III – COMPOSITION OF THE KIT
– Microplates: Two 96-well microtitration plates. The rows A, C, E, G are sensitised by specific antibodies, the rows B, D, F, H by non specific antibodies.
Row A: anti-VHSV
Row B: control
Row C: anti-IHNV Row D: control
Row E: anti-VHSV Row F: control
Row G: anti-IHNV
Row H: control
– Washing solution: One 100 ml bottle of 20x concentrated washing solution. The solution crystallises spontaneously when cold. If only part of the solution is to be used, bring the bottle to 21°C +/- 3°C until disappearance of all crystals. Mix the solution well and remove the necessary volume. Dilute the buffer 1:20 with distilled or demineralised water.
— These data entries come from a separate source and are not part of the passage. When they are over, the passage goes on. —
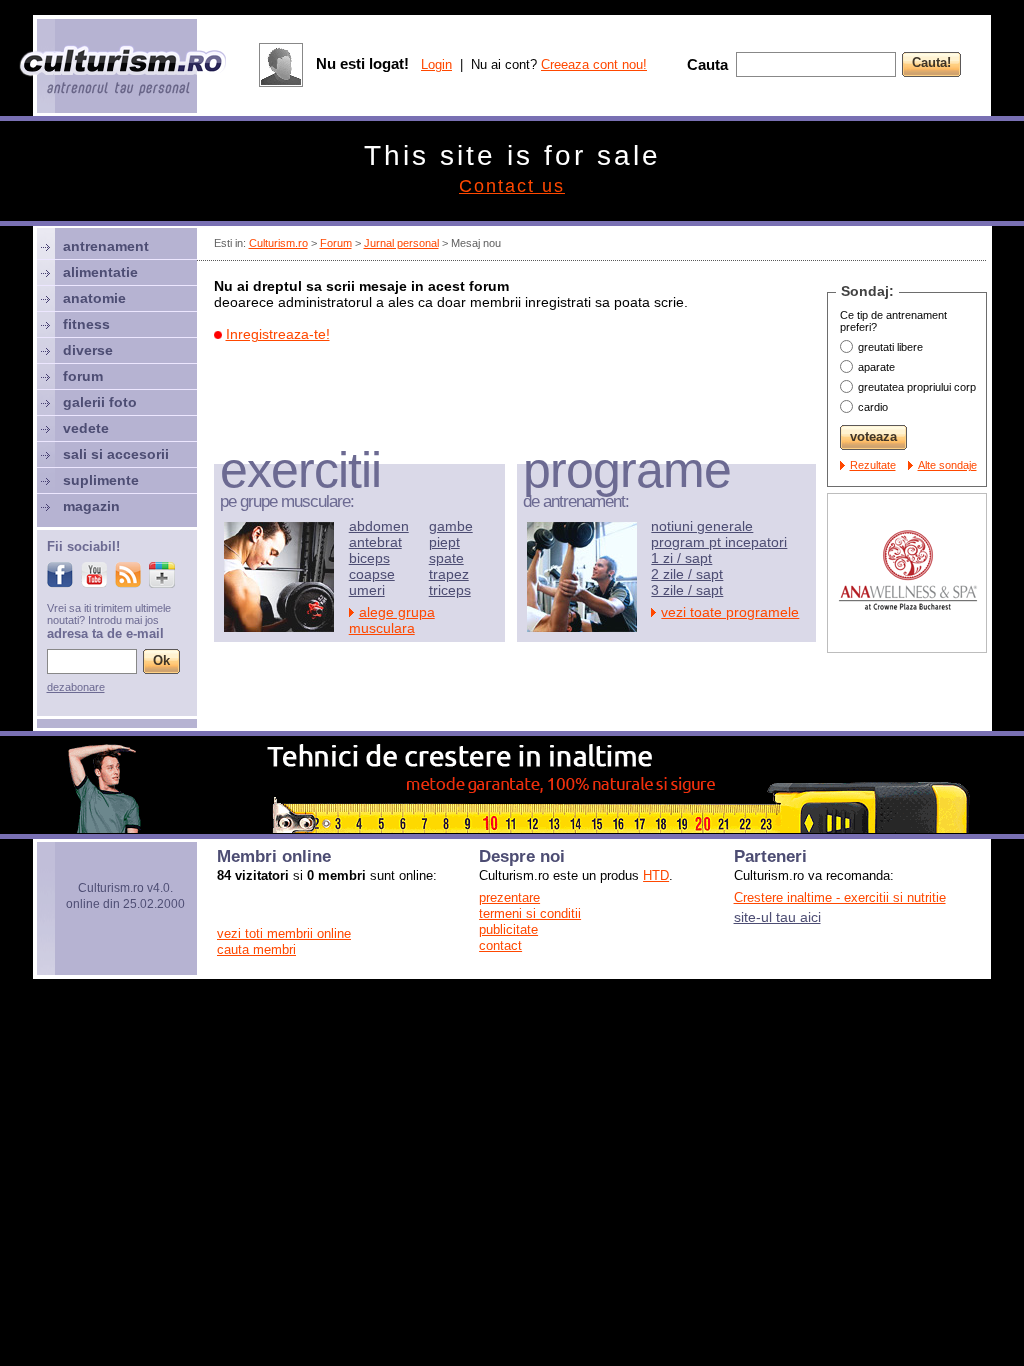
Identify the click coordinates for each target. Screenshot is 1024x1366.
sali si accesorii (116, 454)
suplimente (101, 480)
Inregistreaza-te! (278, 334)
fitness (86, 324)
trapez (449, 574)
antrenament (106, 246)
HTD (656, 875)
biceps (369, 558)
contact (500, 945)
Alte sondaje (947, 465)
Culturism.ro (278, 243)
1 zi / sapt (681, 558)
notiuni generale (702, 526)
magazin (91, 506)
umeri (367, 590)
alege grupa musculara (392, 620)
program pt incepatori (719, 542)
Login (436, 64)
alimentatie (100, 272)
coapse (372, 574)
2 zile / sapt (687, 574)
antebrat (375, 542)
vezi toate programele (730, 612)
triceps (450, 590)
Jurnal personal (401, 243)
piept (444, 542)
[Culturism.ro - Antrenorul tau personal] (124, 72)
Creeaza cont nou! (594, 64)
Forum (336, 243)
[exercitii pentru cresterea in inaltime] (512, 828)
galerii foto (100, 402)
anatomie (94, 298)
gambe (451, 526)
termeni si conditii (530, 913)
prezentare (509, 897)
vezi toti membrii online (284, 933)
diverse (88, 350)
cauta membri (256, 949)
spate (446, 558)
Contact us (512, 186)
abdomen (379, 526)
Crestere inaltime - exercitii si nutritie (840, 897)
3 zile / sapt (687, 590)
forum (83, 376)
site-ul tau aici (777, 917)
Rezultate (873, 465)
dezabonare (76, 687)
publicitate (508, 929)
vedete (86, 428)
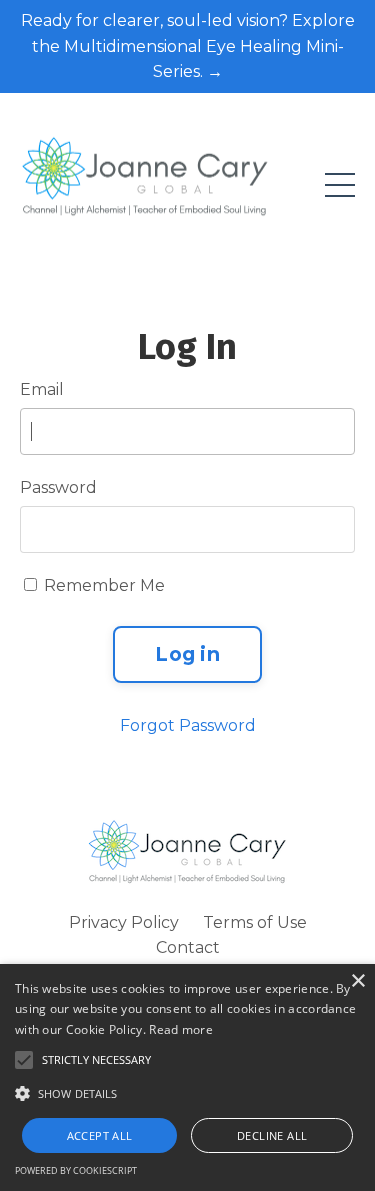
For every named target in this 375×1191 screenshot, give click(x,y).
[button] (187, 1093)
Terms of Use (255, 922)
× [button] (357, 981)
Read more (181, 1029)
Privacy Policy (124, 922)
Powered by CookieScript (76, 1170)
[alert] (187, 1077)
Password (58, 487)
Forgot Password (188, 725)
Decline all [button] (272, 1135)
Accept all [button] (100, 1135)
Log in (187, 654)
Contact (188, 947)
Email (42, 389)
– Conjugates: Two 12 ml vials of colored conjugates. These solutions are ready to use. VHSV (red), IHNV (blue).
– Positive Controls: 2 vials of 2 ml colored controls. VHSV (red), IHNV (blue). These solutions are ready to use.
– Single component TMB One 25-ml bottle of the chromogen tetramethylbenzidine (TMB). Store between +2°C and +8°C protected from light. This solution is ready to use.
– Stopping solution: One 15-ml bottle of the 1 M phosphoric acid stop solution.